═══ EXTRAIT DU TEXTE

Ils vivent avec l’angoisse du loup

Alors que l’animal gagne de nouveaux territoires, la multiplication des attaques sur les troupeaux rend impossible sa cohabitation avec le pastoralisme, juge la Confédération paysanne.

Patrick Piro  • 18 septembre 2014 abonnés
Ils vivent avec l’angoisse du loup

Elle a mis un peu de temps à parler de son cas, comme si elle doutait de sa légitimité. Ses collègues éleveurs, autour de la table, possèdent à peine quelques centaines de brebis –  « et en bio, bien sûr ! ». Son troupeau a culminé à 2 500 bêtes, « et nous achetons le fourrage sur le marché conventionnel ». Membre de la Confédération paysanne, Claire Giordan a accepté de témoigner, lors d’un voyage de presse organisé dans les Alpes par le syndicat, afin d’expliciter son hostilité envers la présence du loup dans les zones de pâturage. Fille d’éleveur transhumant, la jeune femme de 31 ans est installée avec son mari dans la vallée de la Roya, en zone « cœur » du parc national du Mercantour (Alpes-Maritimes).

══════

» **CONSIGNE**
Recopiez mot pour mot le passage de l'extrait sur le loup ci-dessus, en commençant à « Alors que l’animal » et en terminant à « la Confédération paysanne. ».

═══ MATÉRIEL

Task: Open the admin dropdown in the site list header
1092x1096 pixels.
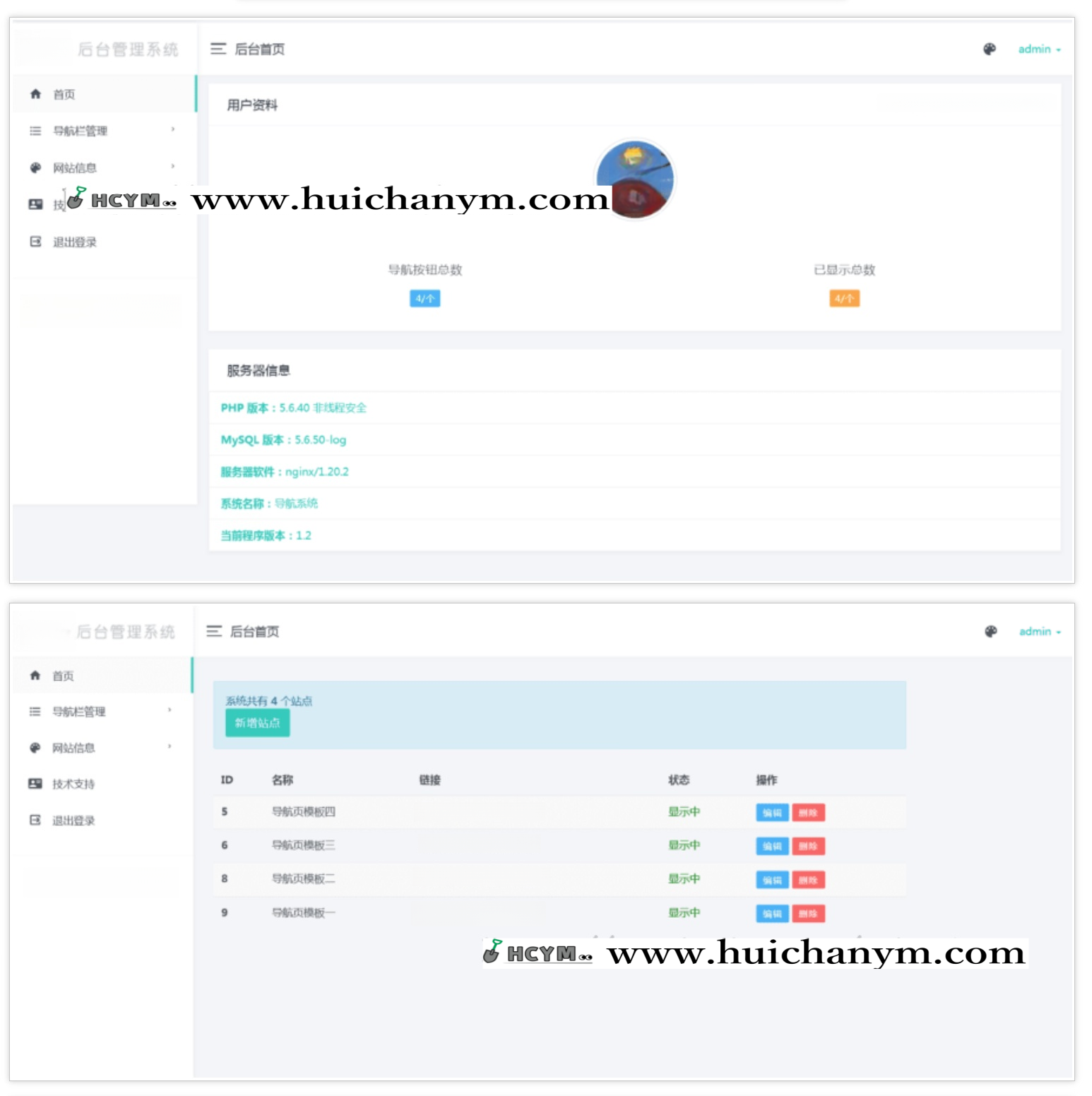Action: pos(1039,631)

══════

» **RÉSULTAT FINAL**
Alors que l’animal gagne de nouveaux territoires, la multiplication des attaques sur les troupeaux rend impossible sa cohabitation avec le pastoralisme, juge la Confédération paysanne.